At the hearing Monday, Lincoln County Attorney Rebecca Harling presented a sworn affidavit signed by investigators as factual evidence that a crime was committed.

That affidavit had been submitted to the court during the police investigation, in order to obtain an arrest warrant for Martinez.

Defense attorneys Patrick Heng and Steven Potter did not object to entering the document into the record.

They offered no evidence in support of their client’s innocence.

Keith County Judge Edward Steenburg found probable cause to believe a crime was committed and bound the case over to district court. He also ruled that Martinez will remain locked up without bond.

Other than answering a couple questions asked by the court, Martinez sat quietly, with his head down most of the time.

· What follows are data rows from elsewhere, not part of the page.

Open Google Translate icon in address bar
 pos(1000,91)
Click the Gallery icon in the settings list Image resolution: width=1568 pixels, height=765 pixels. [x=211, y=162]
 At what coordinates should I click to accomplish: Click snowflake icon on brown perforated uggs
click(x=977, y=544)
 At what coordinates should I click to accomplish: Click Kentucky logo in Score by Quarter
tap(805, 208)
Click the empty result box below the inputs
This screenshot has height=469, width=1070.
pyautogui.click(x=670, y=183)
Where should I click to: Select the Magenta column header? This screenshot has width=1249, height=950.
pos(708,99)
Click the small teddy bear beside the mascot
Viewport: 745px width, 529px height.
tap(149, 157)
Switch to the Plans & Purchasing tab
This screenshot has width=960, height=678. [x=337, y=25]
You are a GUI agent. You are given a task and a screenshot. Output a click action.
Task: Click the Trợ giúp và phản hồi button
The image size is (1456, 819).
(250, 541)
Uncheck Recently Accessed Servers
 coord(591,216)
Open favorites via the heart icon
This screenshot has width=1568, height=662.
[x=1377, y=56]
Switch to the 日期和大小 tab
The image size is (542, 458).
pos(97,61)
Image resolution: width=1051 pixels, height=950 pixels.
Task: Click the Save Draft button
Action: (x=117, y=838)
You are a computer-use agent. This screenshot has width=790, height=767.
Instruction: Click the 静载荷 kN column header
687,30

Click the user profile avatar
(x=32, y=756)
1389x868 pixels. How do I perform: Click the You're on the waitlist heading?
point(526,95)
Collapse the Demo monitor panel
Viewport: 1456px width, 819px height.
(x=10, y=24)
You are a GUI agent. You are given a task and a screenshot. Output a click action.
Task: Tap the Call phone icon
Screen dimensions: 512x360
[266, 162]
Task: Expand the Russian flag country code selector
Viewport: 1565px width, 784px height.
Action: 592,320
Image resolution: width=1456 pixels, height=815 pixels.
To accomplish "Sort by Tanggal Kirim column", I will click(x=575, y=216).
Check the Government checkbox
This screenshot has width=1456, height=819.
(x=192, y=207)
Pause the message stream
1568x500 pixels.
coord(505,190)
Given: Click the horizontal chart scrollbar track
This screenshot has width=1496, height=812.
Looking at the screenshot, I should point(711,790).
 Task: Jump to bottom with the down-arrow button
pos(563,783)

Steenburg told Martinez he faces maximum penalties of life in prison for murder and 50 years for the weapon, if convicted.

Potter asked that the judge inform his client that if he is convicted of both crimes, the two sentences could be served at the same time. Steenburg did.

Steenburg presided over the preliminary hearing for Judge Kent Turnbull, who was not available for the hearing Thursday.

The arrest warrant is sealed from public view, as requested by the prosecution, who said it contains privileged information.

At the start of the proceedings, Heng and Potter asked Steenburg to advise Martinez of his rights, including the right to cross-examine his accusers at a trial by a jury of his peers, and also his right to refuse to testify on his own behalf.

Steenburg then asked Martinez if he understood his rights. Martinez replied that he did.